▶ What needs to be done: In the material below, find the line with "Expand the File Path Mode dropdown arrow" and the line with "You are a computer-use". Output exactly those two lines and all lines between them, leaving out pictures.
Material for this task START
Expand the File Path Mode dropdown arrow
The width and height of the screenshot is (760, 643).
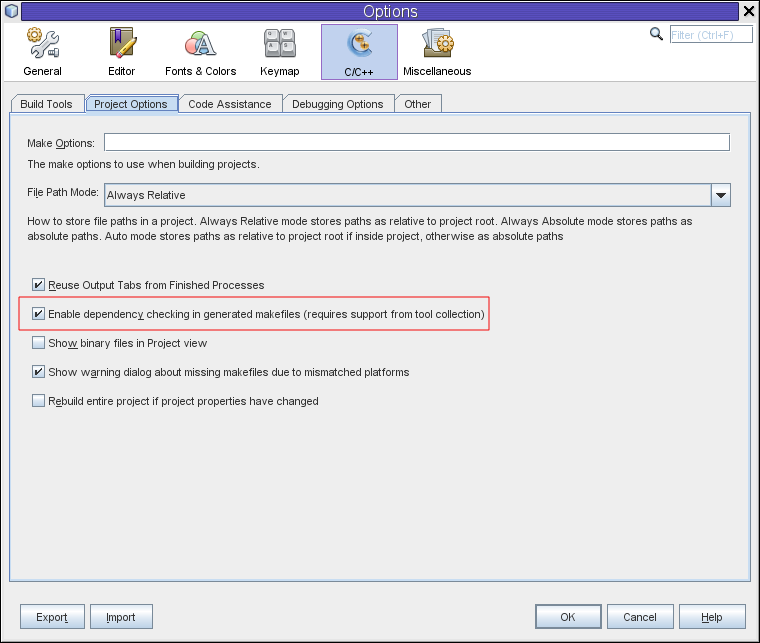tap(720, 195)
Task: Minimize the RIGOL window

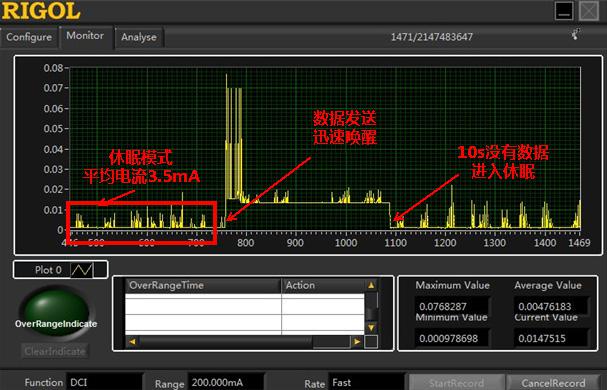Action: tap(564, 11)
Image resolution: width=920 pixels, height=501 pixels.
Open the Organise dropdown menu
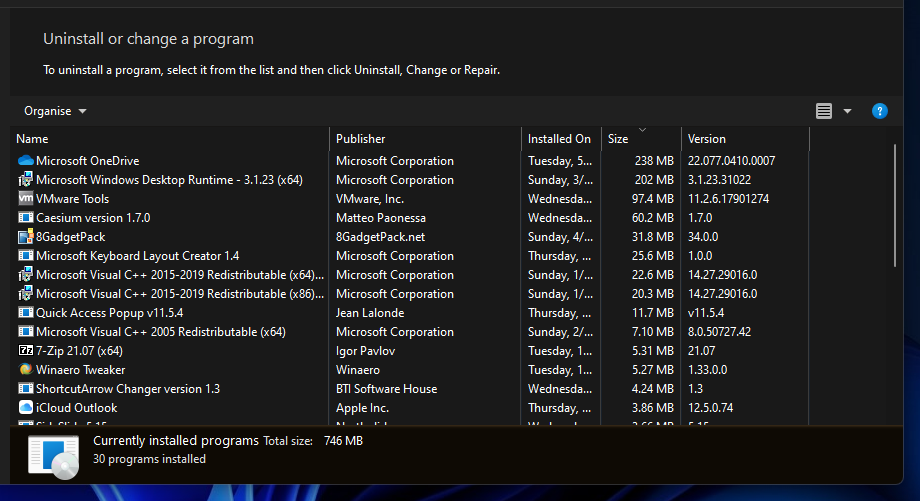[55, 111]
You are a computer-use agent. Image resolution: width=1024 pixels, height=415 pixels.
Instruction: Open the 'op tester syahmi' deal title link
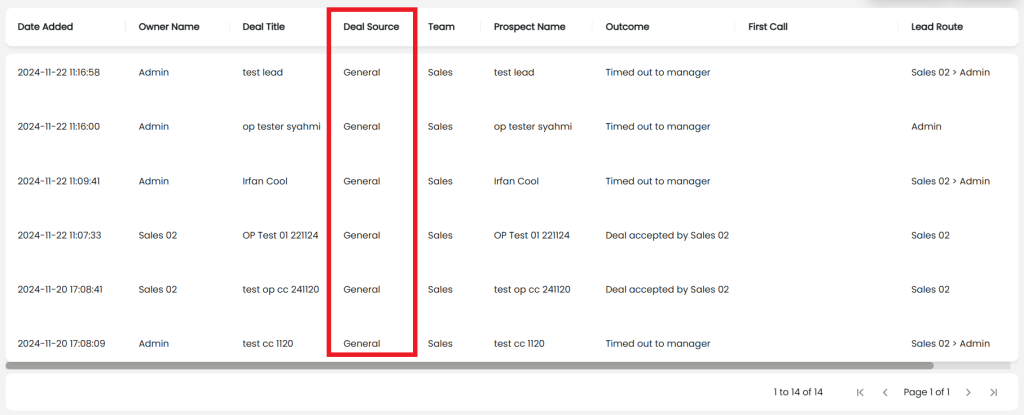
Material for this task END
Material for this task START
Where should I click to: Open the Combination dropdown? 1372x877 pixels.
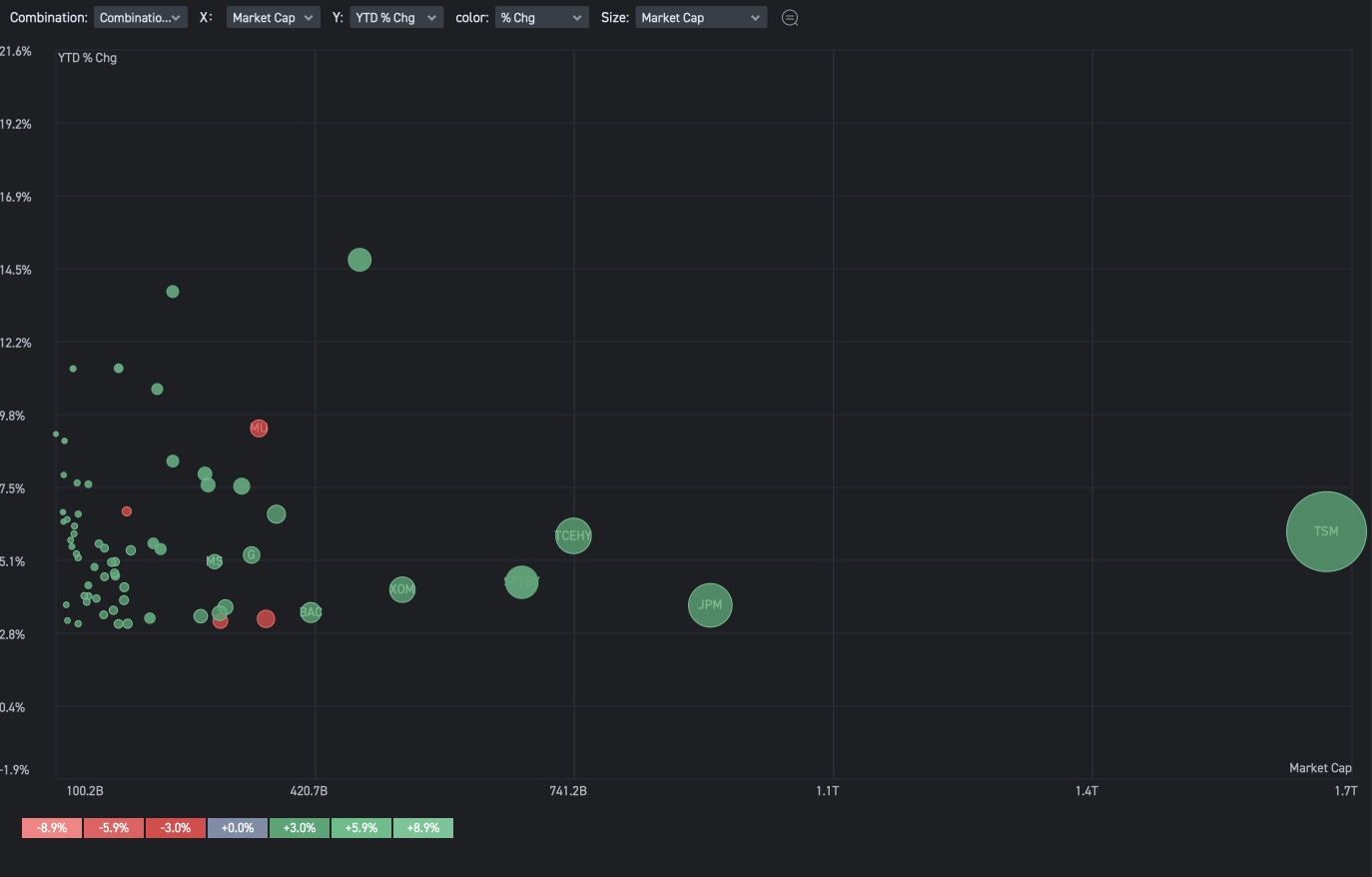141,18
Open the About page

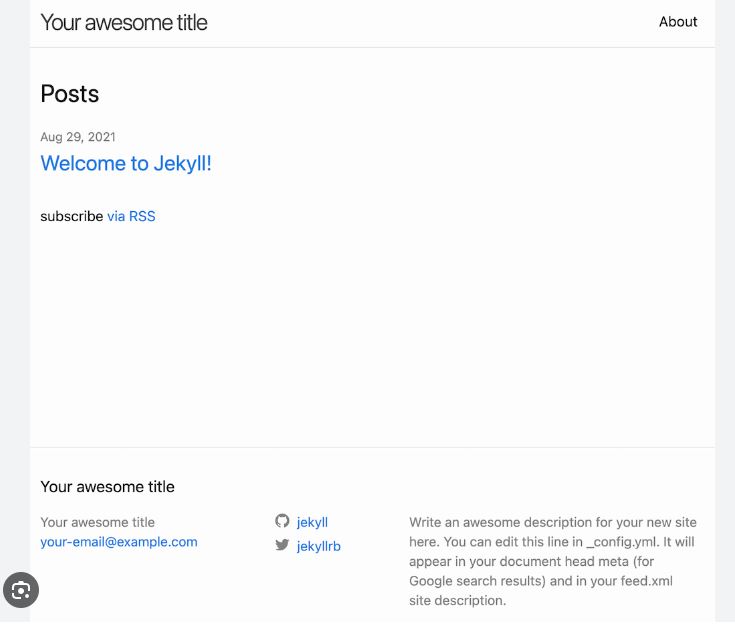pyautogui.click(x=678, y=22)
Material for this task END
▶ Solution below:
Expand the File Path Mode dropdown arrow
The width and height of the screenshot is (760, 643).
tap(720, 195)
Task: Minimize the RIGOL window

Action: tap(564, 11)
Image resolution: width=920 pixels, height=501 pixels.
Open the Organise dropdown menu
[55, 111]
You are a computer-use agent. Image resolution: width=1024 pixels, height=415 pixels.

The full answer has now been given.